══ Recorded information ══

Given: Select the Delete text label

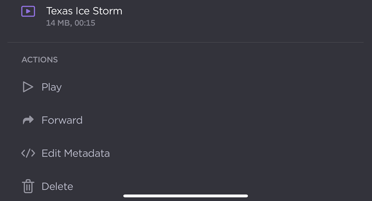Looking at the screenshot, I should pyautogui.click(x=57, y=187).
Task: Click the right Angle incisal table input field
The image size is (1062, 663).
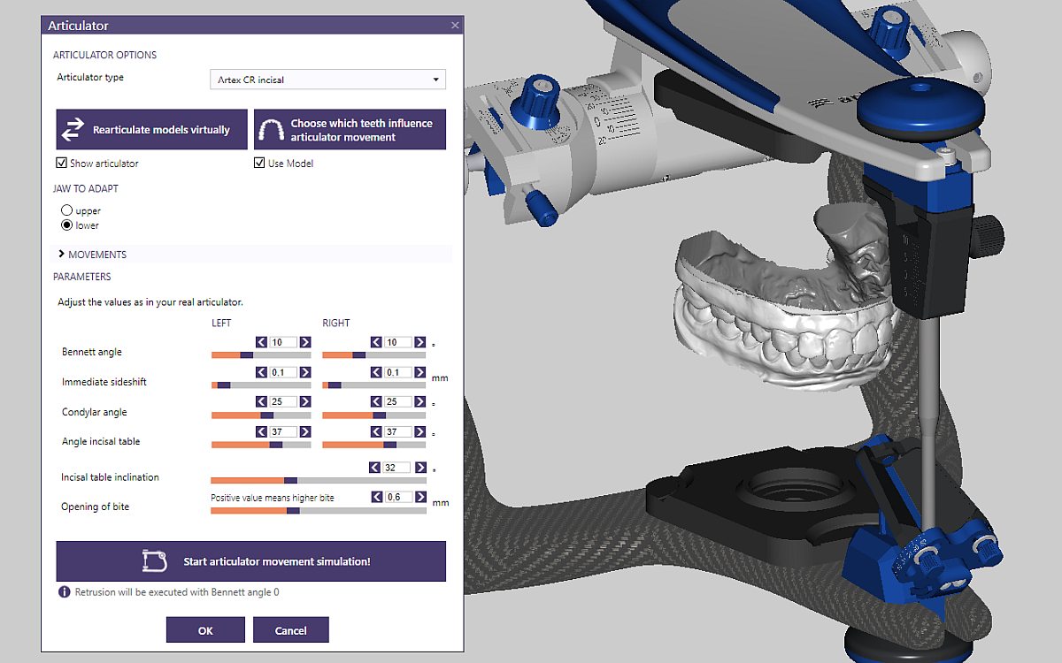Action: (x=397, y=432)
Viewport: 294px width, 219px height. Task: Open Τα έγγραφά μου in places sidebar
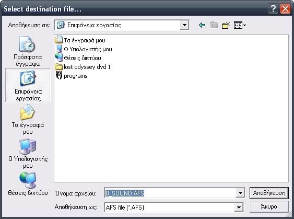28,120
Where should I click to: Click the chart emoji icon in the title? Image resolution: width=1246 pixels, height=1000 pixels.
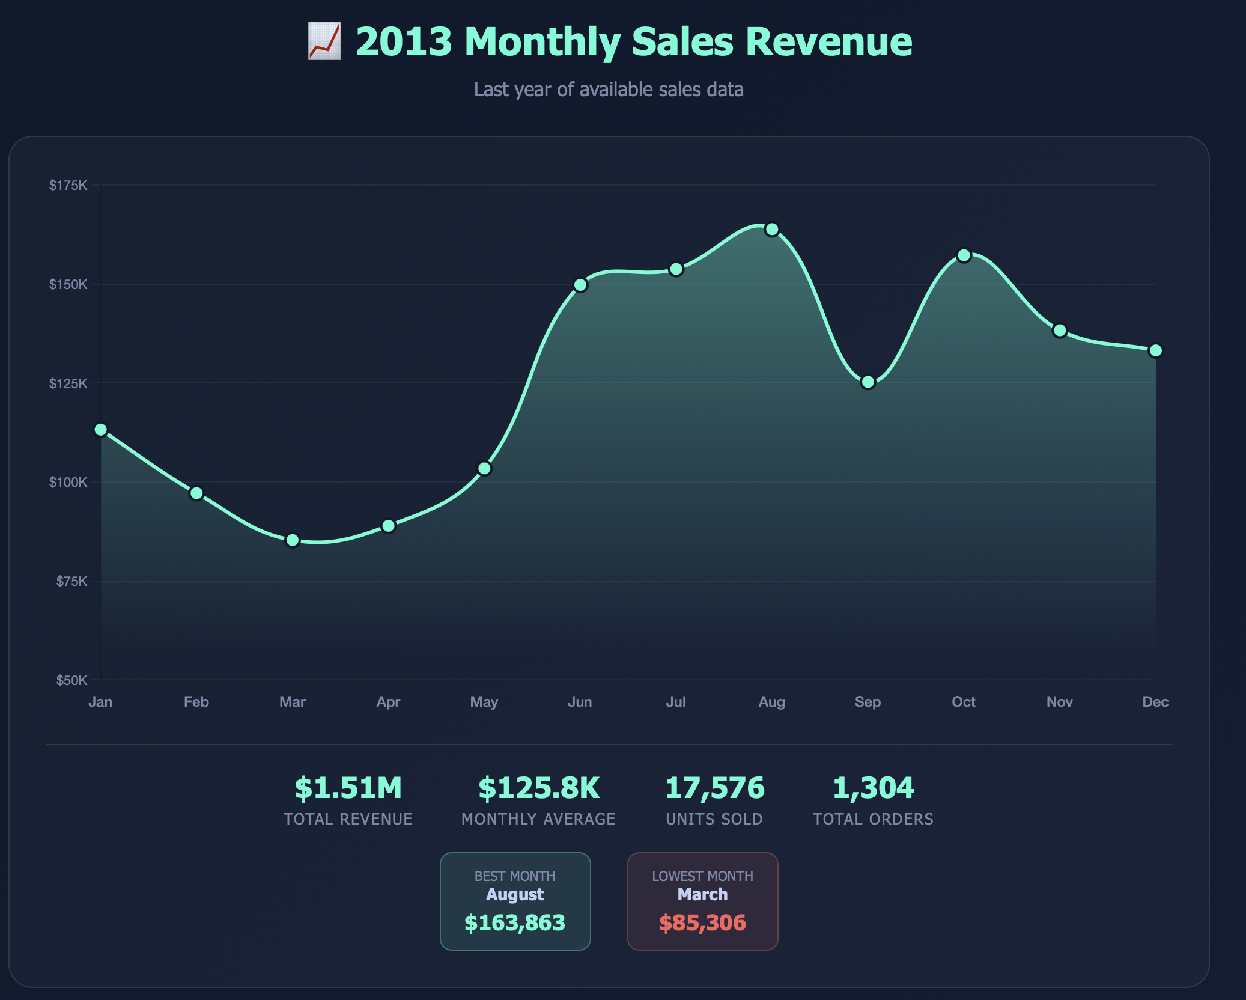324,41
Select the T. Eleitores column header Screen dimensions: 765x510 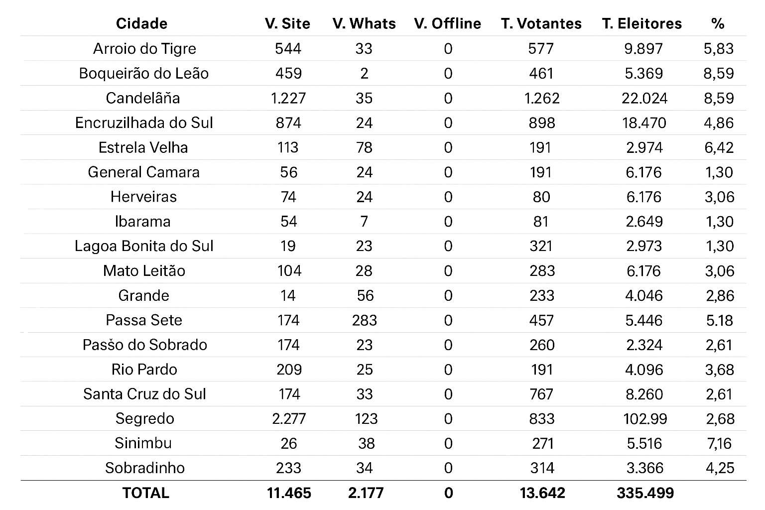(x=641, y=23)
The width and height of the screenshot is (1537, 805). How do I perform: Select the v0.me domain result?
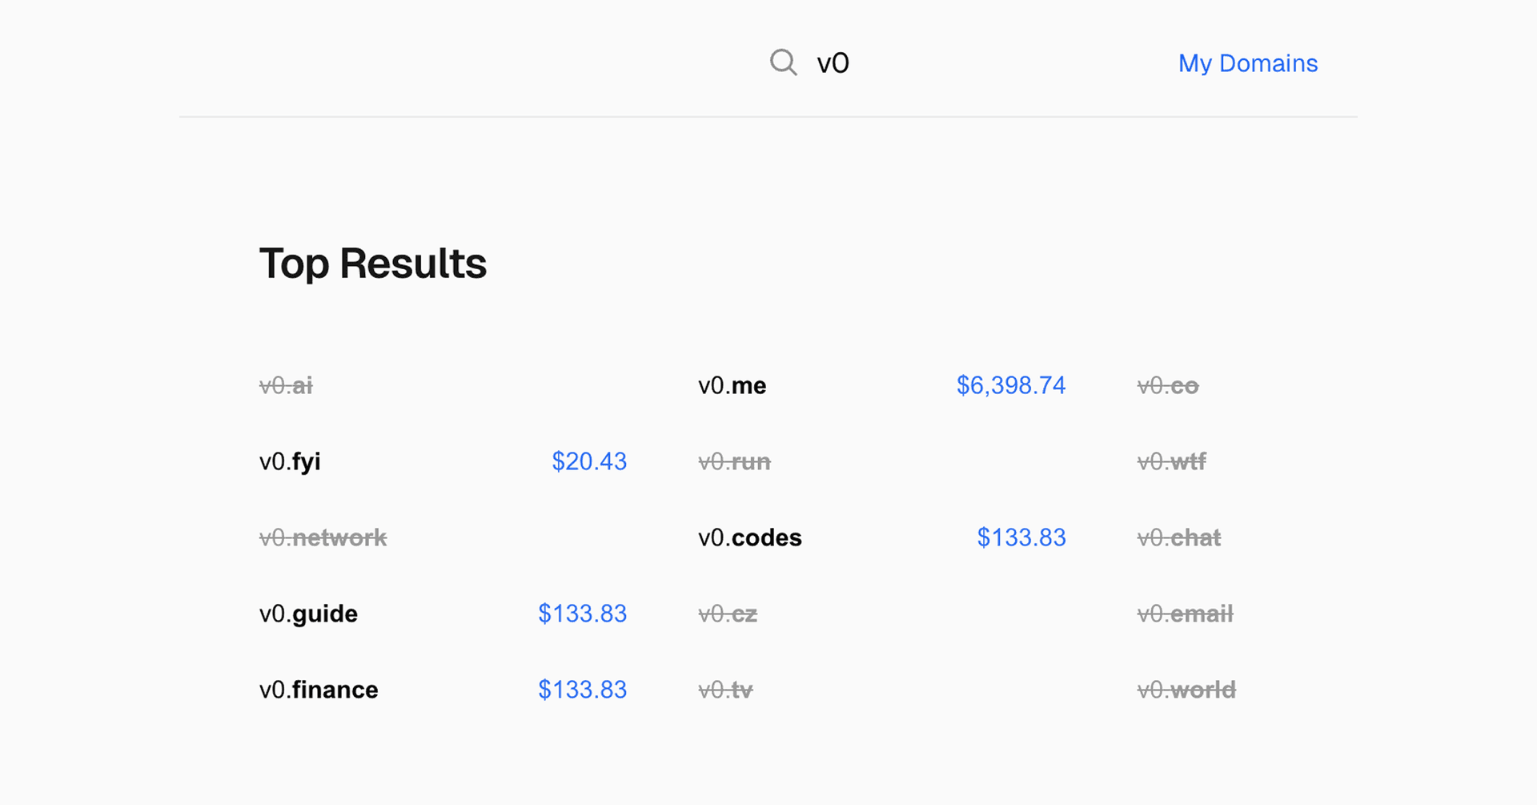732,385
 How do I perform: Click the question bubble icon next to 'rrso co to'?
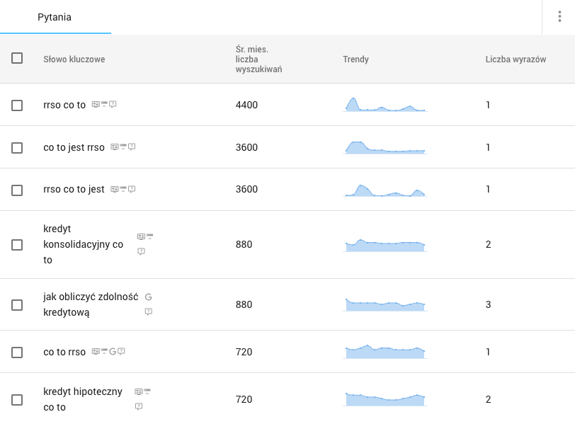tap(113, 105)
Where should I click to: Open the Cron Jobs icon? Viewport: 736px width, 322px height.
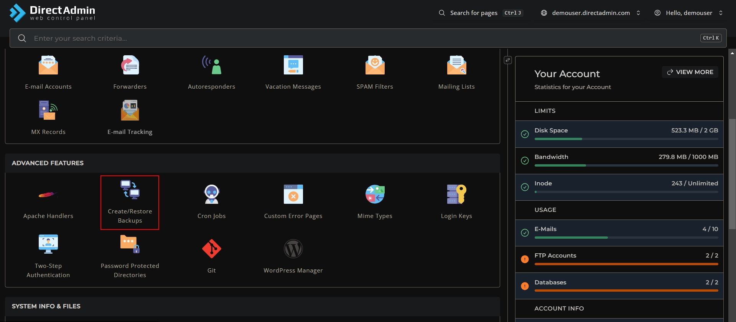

═══

Exercise requirements
Reproduce the listing from the line with "The width and" up to and including its last line, substituting "How can I" for "How do I perform" and changing nothing else. Leave out the pictures.

Answer to the exercise
The width and height of the screenshot is (1537, 805). How can I: Select the v0.me domain result?
732,385
 How can I: Click the question bubble icon next to 'rrso co to'?
tap(113, 105)
Where should I click to: Open the Cron Jobs icon? Viewport: 736px width, 322px height.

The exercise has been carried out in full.